Everybody needs to chill a little. Debates are freaking awesome until somebody spoils it by getting too mad and running off like a ninny-baby. :P

On some points I agree with Cash.

Cash68 wrote:Get a minivan. They are designed to carry PEOPLE and gear safely and efficiently. But of course, you laugh at this. Why is your manhood threatened by vehicle choice?


Hey, I'd be glad to get a minivan, if I needed one. Just like the trucks, if you don't need one, it's really a waste of money. Maybe when I have four kids I'll consider buying one.

Cash68 wrote:They go from being stupid and not understanding something to straight up violence, without ever attempting to realize that maybe they're wrong. I was talking to this one guy one time about why he shouldn't just 'drive' in the passing lane, and how that lane is for passing, and that when you aren't passing, you should move to the right, so other people can pass you, and he would simply not agree with me. When I asked him what he did when he was 'driving' in the passing lane and came up to a car going 10 under the speed limit, he said he'd get pissed off and flash his brights and stuff. Then I explained that by staying in the passing lane, he IS that person, and then he just started getting pissed off, starting calling me gay, when I asked him why he couldn't just admit that maybe he was wrong, he wanted to fight. Whatever.

Another point! Everybody doesn't get this... that the left lane is for passing! Almost every time I need to pass somebody on I-12 I have to wait for nearly a mile for the line of people, (from Mandeville :evil: ), only about three foot apart to get on by at 85. In the meantime, I'm stuck doin' 60 behind the Mexican crap-mo-bile that's about to drop a mattress on my head.

Now, here comes the part where I gotta disagree again. :cry:


Cash68 wrote:You'd be better off, where I live. The MPD is corrupt as hell. Check out some of milwaukee's finest right here:

http://milwaukee.indymedia.org/en/2005/07/203873.shtml

And sorry, I've never been 'in trouble' and needed to call the police. I can take care of myself. Every cop I know was a loser in high school, and only chose their job because they have a 'god complex' where they like to assert power over others.

That's because you've never met a cop on their off-time. Cops are PAID to assert power over others. When they go to work, their "Work-voice" just takes over. Most of the time, people who choose to be a cop to have power over others would be weeded out in the Academy, (at least for the State Police).

Cash68 wrote:>shrug< Have you WORKED in a factory before? Just wondering.

No, but I've worked in a supermarket before!

Cash68 wrote:So you're a poser. You don't tow, or haul, yet you want the macho image. Why?! Would you feel less manly driving a car? I suppose you think soccer moms trading in minivans for Hummer H2s is also a good idea. And.... not to be a jerk, but neither of those scores is very impressive.

No no no.... Me and my dad got the truck because it was nearly 600 dollars cheaper than most of the cars there were available. It was a good deal, too. Somebody just got out of college and didn't want the truck anymore. They sold it for under three-grand.
=====
### Required task 1:
List every emoticon code that appears in the forum post.
### Required task 2:
Retype the part of the forum post that begins at the words "Everybody needs to" and stops after the words "by vehicle choice?".
=====
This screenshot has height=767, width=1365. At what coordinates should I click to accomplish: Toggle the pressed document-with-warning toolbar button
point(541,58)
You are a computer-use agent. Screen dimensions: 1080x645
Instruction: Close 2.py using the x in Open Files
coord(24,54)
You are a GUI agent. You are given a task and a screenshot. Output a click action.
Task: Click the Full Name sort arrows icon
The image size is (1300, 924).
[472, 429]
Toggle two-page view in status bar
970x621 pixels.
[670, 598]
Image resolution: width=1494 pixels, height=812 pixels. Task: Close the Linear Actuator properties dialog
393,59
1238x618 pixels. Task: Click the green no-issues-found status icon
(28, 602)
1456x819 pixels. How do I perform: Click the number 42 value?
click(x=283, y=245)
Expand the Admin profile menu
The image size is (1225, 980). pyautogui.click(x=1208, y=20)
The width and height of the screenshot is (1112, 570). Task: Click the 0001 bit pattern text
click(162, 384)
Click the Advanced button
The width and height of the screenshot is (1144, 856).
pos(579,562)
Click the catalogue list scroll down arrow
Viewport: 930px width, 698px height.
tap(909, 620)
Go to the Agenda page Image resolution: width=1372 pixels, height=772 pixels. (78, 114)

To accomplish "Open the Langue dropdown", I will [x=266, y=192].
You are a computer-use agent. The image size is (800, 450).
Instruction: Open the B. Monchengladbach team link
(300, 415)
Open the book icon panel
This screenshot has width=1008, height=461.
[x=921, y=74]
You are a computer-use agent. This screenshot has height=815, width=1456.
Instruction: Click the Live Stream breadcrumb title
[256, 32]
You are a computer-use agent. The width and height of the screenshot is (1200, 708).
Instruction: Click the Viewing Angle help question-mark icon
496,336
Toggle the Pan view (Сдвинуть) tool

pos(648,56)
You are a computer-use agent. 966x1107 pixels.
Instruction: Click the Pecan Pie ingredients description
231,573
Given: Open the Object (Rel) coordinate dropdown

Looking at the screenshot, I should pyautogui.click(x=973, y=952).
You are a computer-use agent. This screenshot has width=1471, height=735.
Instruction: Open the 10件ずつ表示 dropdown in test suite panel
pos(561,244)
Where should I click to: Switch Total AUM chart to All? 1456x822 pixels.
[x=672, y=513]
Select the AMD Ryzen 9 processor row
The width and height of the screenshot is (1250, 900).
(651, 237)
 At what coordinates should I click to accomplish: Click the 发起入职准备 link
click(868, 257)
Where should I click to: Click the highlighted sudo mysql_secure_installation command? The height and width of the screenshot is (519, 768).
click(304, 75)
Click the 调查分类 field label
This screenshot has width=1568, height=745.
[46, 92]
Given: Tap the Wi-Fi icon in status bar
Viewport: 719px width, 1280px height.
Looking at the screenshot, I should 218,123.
=====
### Exercise answer 1:
:P
:evil:
:cry:

### Exercise answer 2:
Everybody needs to chill a little. Debates are freaking awesome until somebody spoils it by getting too mad and running off like a ninny-baby. :P

On some points I agree with Cash.

Cash68 wrote:Get a minivan. They are designed to carry PEOPLE and gear safely and efficiently. But of course, you laugh at this. Why is your manhood threatened by vehicle choice?